El juicio moral está tan extendido porque se encuentra al alcance de cualquiera. No es necesario entender ni argumentar para conseguir la buena conciencia que nos ofrece. Basta con escandalizarse y eso puede hacerlo hasta un chimpancé.
Claro que todos nos escandalizamos y juzgamos. Pero ganaríamos tanto si lo hiciésemos después de comprender en lugar de reaccionar de forma espontánea.
Dejo el tema: mi faceta de moralista o crítico de costumbres me hace sentir en seguida como un impostor. Además, no hay trabajo más inútil.

Ha muerto Dore Ashton. E. L. le escribe una conmovedora necrológica. Dore escribió, entre otros muchos libros, un interesante ensayo sobre Miquel Barceló. Él le hizo un retrato espantoso y torpe que prefiero no subir aquí.

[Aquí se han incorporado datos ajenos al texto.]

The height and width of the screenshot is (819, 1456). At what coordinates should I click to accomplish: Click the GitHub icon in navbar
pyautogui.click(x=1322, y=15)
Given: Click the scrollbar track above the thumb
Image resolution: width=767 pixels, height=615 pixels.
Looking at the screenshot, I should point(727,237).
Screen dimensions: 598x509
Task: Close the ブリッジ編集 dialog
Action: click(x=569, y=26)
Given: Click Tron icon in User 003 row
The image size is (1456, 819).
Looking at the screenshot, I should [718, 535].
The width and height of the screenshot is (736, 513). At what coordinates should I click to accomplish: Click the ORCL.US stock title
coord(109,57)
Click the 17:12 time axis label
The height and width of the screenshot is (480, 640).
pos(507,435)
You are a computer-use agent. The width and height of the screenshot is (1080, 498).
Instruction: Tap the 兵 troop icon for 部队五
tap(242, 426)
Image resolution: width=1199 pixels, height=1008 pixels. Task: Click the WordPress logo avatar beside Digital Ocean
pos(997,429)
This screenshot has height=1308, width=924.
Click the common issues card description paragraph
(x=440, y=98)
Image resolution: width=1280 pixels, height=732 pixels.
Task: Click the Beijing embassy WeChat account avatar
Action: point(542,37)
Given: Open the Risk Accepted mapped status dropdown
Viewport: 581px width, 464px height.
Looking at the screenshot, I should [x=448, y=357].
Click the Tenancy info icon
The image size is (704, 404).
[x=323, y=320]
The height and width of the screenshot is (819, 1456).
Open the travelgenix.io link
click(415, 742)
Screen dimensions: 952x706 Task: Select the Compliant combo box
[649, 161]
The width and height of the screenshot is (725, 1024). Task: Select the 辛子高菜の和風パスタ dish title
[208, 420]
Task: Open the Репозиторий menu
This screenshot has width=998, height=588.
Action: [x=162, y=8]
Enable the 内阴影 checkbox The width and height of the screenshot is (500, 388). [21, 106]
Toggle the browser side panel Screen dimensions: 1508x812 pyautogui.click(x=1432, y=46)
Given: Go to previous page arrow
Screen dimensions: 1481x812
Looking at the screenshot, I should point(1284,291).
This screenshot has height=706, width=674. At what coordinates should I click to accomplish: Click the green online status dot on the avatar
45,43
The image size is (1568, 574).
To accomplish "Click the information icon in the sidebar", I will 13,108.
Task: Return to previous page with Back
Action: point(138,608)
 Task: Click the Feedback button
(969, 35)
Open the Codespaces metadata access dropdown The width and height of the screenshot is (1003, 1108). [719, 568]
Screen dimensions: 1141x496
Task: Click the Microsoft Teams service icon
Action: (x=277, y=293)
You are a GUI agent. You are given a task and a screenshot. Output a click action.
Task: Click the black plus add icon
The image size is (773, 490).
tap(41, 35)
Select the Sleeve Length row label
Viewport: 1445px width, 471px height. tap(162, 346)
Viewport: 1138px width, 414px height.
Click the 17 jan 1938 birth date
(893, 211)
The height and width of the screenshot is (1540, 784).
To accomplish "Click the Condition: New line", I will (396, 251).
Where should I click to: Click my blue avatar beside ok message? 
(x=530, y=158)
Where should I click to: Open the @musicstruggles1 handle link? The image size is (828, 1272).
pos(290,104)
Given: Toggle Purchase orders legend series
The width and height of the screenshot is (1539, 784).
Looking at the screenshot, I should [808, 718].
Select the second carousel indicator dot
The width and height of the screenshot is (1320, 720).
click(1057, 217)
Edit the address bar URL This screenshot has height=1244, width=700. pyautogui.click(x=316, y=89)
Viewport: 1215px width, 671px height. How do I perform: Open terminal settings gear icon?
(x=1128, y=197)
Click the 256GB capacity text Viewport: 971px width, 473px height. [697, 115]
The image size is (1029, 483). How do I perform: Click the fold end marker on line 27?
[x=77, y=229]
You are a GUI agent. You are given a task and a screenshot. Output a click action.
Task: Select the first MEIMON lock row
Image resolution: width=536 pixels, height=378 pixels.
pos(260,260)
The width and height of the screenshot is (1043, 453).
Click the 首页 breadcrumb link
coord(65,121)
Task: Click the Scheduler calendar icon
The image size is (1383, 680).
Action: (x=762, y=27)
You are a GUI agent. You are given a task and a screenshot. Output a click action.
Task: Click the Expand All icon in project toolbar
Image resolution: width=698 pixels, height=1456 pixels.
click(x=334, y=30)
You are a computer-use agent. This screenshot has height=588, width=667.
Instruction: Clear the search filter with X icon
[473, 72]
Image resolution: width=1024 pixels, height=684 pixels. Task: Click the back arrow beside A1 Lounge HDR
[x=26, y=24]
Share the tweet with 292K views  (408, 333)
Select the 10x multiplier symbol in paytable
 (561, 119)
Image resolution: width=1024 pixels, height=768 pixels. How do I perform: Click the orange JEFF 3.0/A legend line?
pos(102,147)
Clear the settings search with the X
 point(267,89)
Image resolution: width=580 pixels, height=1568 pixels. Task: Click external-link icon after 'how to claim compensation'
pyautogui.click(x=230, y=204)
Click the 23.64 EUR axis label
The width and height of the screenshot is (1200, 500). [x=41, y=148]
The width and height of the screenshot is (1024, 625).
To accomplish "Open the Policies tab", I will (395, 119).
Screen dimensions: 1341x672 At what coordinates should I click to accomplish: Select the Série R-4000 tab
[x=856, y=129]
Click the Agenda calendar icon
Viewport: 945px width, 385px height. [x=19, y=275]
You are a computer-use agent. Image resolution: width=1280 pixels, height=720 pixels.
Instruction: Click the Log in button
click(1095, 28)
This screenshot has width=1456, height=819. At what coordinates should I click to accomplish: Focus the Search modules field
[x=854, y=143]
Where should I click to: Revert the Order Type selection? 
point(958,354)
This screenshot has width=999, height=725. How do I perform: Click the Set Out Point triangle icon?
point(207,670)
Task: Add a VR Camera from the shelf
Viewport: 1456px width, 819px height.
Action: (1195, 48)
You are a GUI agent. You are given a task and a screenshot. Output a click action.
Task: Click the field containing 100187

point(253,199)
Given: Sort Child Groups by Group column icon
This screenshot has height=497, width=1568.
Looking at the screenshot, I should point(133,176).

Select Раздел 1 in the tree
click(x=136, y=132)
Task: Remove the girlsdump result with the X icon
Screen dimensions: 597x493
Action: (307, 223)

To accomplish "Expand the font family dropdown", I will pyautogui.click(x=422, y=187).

doreNo me atrevo a releer el poema dedicado a Dore que  escribí en inglés, convaleciente en su casa, y que Antonio Rivero Taravillo me publicó en el número 3 de Estación Poesía. Ya estoy suficientemente triste.
E. y yo pensamos hace tiempo en la posibilidad de escribir una biografía suya, o más, bien, convencerla para que nos permitiese ser los negros de su autobiografía. Entrevistarla con grabadora, tomar notas. (Su memoria prodigiosa para lo lejano, su despiste para lo cercano: las preguntas repetidas, dos cigarrillos consumiéndose a la vez en el cenicero). Pero era demasiado tarde. Su hija había establecido un cerco a su alrededor que no era fácil traspasar. El asfixiante amor filial. U otra cosa distinta y disfrazada de afecto.

Pensando estos días sobre seducción, recuerdo una escena de Los desposeídos, de Ursula Leguin, en la que una mujer se muestra seductora hacia el protagonista, y cuando el hombre traduce a su propio idioma la situación, es decir, cuando considera que le están invitando a una relación sexual, no entiende que ella no quiera hacerlo inmediatamente; para él una cosa lleva a la otra y se siente engañado si no es así. Es decir, no ve la seducción como fin en sí mismo, como representación, como obra teatral, sino como prolegómeno de otra cosa. Creo que es un malentendido frecuente.

La semana que viene participo en el jurado del Festival International du film d’amour, en Mons. Una semana entera. No tengo la menor idea de lo que me espera. Por un lado siento curiosidad, por otro pereza: ¡tengo tantas cosas que hacer! Menos mal que E. se viene conmigo.
festival-film¿No es extraño, un festival de cine de amor? Como si el amor, alguna forma de amor, se pudiese separar del resto de la vida, como si no estuviese entretejido en nuestros actos cotidianos. Un festival de cine bélico parece más razonable que uno de amor. O de cine deportivo. O de sadomasoquismo. Veremos qué me encuentro.

Anoche, pequeño ataque de angustia que no sé a qué atribuir. Me acurruco contra E. Me acaricia la cabeza. Conversamos. Me voy tranquilizando poco a poco. La vida también consta de esos momentos que, a menudo, ni siquiera llegamos a verbalizar.